- **Set exercise**:
Pick up the Data::Schema schema reference below after its final sentence and continue writing it.
··· Text section
NAME
Data::Schema::Manual::Schema - Data::Schema schema reference
OVERVIEW
This document is explains the syntax of Data::Schema schema.
FORMS
Data::Schema schema is just a normal data structure: Perl scalars, arrays, and hashes. Thus, it is easy to write (you can code it in Perl, or write it in YAML/JSON files, etc), easy to transport across languages and machines, and also easy to validate (using another schema).
There are three forms of schema. These different forms are supported for the convenience of schema writers. Internally all schemas and subschemas will be converted ("normalized") to the third form (HASH).
First Form (SCALAR)
TYPE
The simplest form of schema is just a scalar (string) specifying type name. This states that the data must be of that type. Each type already limits the range of values of the data, e.g. int type only allows integers, str allows numbers and text but not arrays/hashes, etc.
For more details on type, see TYPE section below.
With this first form you cannot add any other value restrictions or anything else, so this form is very limited.
Example:
* Schema:
"int"
* Valid data:
5
-2
* Invalid data:
"int" # not an integer, but a string
[1] # not an integer, an array
{} # not an integer, an empty hash
Second Form (ARRAY)
[TYPE, ATTRHASH, ATTRHASH, ...]
The second form is the array form. The first element of the array is required, the type name. The rest is a list of attribute hashes, and is optional.
The first form is actually equivalent to this second form:
[TYPE]
in which no attribute hashes are specified.
Attribute hash is a mapping of attribute names and values. This further limits the range of data values possible. Each type has its own set of attributes, for example all numeric types (like int and float) has the min, max, et al. Most types have a one_of attribute to limit values to the list of values we specify, etc.
······
··· Entries shown
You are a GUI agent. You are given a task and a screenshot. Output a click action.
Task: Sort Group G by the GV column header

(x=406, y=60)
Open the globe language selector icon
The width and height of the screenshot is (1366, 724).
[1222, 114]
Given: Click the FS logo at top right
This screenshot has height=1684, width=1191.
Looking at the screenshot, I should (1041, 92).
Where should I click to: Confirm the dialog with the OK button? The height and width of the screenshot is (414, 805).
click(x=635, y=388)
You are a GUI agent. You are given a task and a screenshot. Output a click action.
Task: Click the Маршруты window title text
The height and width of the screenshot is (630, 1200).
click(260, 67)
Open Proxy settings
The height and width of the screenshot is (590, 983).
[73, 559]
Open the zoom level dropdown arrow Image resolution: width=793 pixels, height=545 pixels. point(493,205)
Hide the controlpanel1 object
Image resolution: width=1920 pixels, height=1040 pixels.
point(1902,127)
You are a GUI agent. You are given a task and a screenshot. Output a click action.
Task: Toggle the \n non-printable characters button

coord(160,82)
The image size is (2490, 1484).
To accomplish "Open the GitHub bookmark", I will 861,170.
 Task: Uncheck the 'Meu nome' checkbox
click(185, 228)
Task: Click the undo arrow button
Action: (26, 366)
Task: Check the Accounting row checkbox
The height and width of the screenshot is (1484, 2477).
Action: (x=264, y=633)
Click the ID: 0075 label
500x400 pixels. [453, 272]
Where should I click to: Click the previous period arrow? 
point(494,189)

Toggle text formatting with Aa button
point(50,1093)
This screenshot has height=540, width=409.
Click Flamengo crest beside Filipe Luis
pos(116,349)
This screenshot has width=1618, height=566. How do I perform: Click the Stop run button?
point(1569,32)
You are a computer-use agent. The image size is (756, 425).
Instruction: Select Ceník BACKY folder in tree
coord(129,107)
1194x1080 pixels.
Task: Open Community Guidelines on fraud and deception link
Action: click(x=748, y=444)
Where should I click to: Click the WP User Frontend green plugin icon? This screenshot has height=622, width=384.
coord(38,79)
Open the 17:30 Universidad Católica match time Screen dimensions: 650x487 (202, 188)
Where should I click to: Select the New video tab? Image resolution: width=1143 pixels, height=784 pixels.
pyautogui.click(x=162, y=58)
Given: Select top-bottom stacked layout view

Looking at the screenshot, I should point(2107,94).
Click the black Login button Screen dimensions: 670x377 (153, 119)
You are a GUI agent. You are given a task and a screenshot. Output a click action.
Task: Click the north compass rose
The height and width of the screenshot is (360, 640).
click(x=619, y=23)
······
- **Exercise answer**:
For type validation to succeed, the type requirement *as well as* the requirements of all attributes (from all attribute hashes) must be satisfied.
For more details on attribute hashes, see ATTRHASH section below.
Example:
* Schema
[str => {one_of => [qw/A B O AB/]}]
* Valid data
"A"
"B"
"O"
"AB"
* Invalid data
[] # does not satisfy type requirement, not a string
"C" # a string value, but does not satisfy the one_of attribute
Another example:
* Schema:
["int", {min=>0, divisible_by=>2}, {divisible_by=>3}]
The schema effectively requires that we
* Valid data:
6
12
* Invalid data:
-6 # an int, satisfies all divisible_by attributes, but not the min
Third Form (HASH)
{type=>TYPE,
attrs=>ATTRHASH, attr_hashes=>[ATTRHASH, ...],
def=>TYPEDEFS,
...}
The third form (HASH) is the most complete form where you can specify everything. The type key is required, while the rest are optional.
The second form is equivalent to this third form:
{type=>TYPE, attr_hashes=>[ATTRHASH, ...]}
where nothing but type name and attribute hashes are specified.
The first form is equivalent to this third form:
{type=>TYPE}
where nothing but type name is specified.
You can specify attribute hashes in attr_hashes key, or if you want to specify just one attribute hash, you can use the attrs key. If they are both present, attribute hashes from both will be used.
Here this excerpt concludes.